Recuperação e Incertezas

Desde o início da pandemia e das medidas de suspenção das atividades econômicas, muitas empresas e gestores atravessaram diferentes etapas. Em um primeiro momento exigiu adaptação financeira e na gestão de vendas. Com empresas, principalmente do setor de comércio e serviços, acelerando processos de vendas online, delivery e home office. Além da forte contração nos Fluxos de Caixa, o que exigiu uma gestão mais conservadora, com necessidades de captação de crédito e utilização de programas e auxílios do Governo Federal.

O atual estágio é de recuperação das perdas do período de isolamento. Em Caruaru, a recém retomada das atividades tem aumentado as expectativas para o segundo semestre. Nos próximos meses, a recuperação pode ganhar “fôlego” com um calendário que tradicionalmente impulsiona o setor de comércio e serviços. É o caso do Black Friday e o mês de dezembro.

Há ainda mais uma liberação do Saque-Emergencial do FGTS, que deve injetar mais de R$ 37 milhões na economia. Dados da Serasa apontam que mais de 59% das pessoas possuem valores disponíveis.

O cenário macroeconômico possui oportunidades que tendem a favorecer o consumo e o investimento. Os principais indicadores com tendência positiva são: crédito e juros, selic, inflação.

Oportunidades Econômicas

I) Crédito: Durante o período de pandemia o crédito apresentou uma evolução para a Pessoa Jurídica, em março, a taxa passou para 3,5% positivos e, em junho, alcançou 9,2%, segundo estimativas do Instituto de Pesquisa Econômica Aplicada – IPEA.

Sabe-se que o estímulo econômico por meio do crédito pode afetar positivamente o crescimento econômico. Estudos apontam que, “o aumento do crédito total (que inclui crédito ao consumidor e crédito para as firmas) gerou um aumento no PIB per capita de 2,3%” (IPEA).

II) Selic: Bancos Centrais têm adotado uma postura de liquidez, com manutenção e redução de baixas taxas de juros. O FED, por exemplo, manteve a taxa entre 0,00% e 0,25%. E o Copom deve manter a Selic em 2,00% nas próximas reunião (FOCUS/Bacen). Este cenário é compatível com o atual nível de estimativa para inflação, medida pelo IPCA. Boletim Focus estima que até o final de 2020 o IPCA se encontre em 1,67%. Abaixo da meta para o ano.

III) Reformas: O retorno de temas importantes à pauta, como a reforma tributária e o novo marco legal do gás, faz o contraponto às crescentes preocupações fiscais. Destaque para Reforma Tributária, que apesar do clima tenso, conta-se com pelo menos, três propostas (executivo, congresso e senado), o que, aumentam as chances de aprovação de uma reforma.

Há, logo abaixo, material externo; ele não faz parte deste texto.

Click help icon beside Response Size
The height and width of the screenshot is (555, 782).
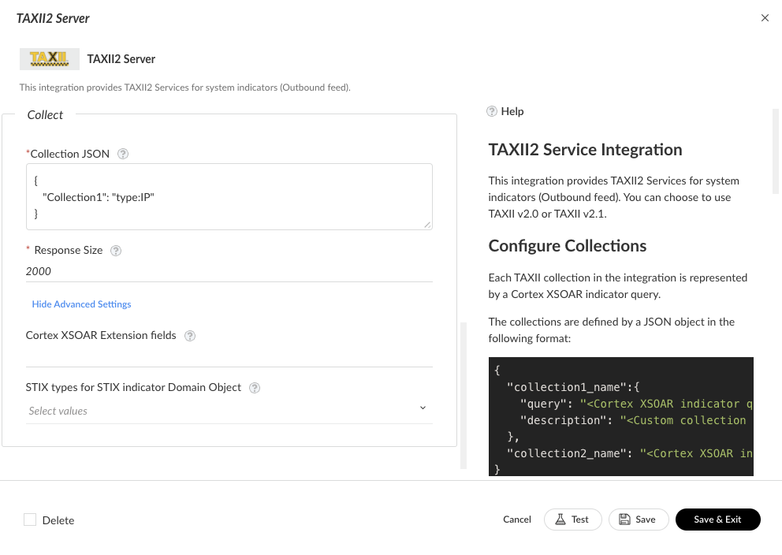pos(116,251)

IV) Consumo: Apesar do alto nível de endividamento das famílias (74% de famílias endividadas em Pernambuco em Maio) e incertezas em relação às taxas de desemprego, o consumo pode apresentar taxas de crescimento nos próximos semestres, estimulado por políticas econômicas de crédito e programas sociais (Bolsa Família/Renda Brasil).

Comércio varejista apesar de sua fragilidade em relação ao emprego e renda, tem se mostrado resiliente nos últimos 10 anos. Principalmente com o forte investimento dos grandes grupos (Magazine Luiza, B2W, Via Varejo) em tecnologia e produtividade. Após o “choque” do covid, empresas de médio e pequeno porte devem acompanhar essa tendência. Além disso, temos visto nos últimos dois anos, estes setores ajudando a recuperação do PIB. Principalmente com estímulos, como, resgate do FGTS, e agora, com o grande volume do Auxílio Emergencial;

Riscos e Incertezas

I) Ainda há preocupações com a propagação da pandemia e vemos menos espaço ou disposição política para medidas que mitiguem o impacto econômico do Covid-19, salvo algumas exceções.

II) Desemprego elevado, com previsões de atingir 18% (BTG Pactual) até o final do ano. Caruaru, no Agreste de Pernambuco, já perdeu – 3.378 postos de trabalho de março a maio deste ano. Número superior a todo o ano de 2016 (período recessivo) em que o acumulado foi de – 3.256.

III) Em relação ao PIB, há divergências significativas, que vão de, -5,5% a -9,1% em 2020.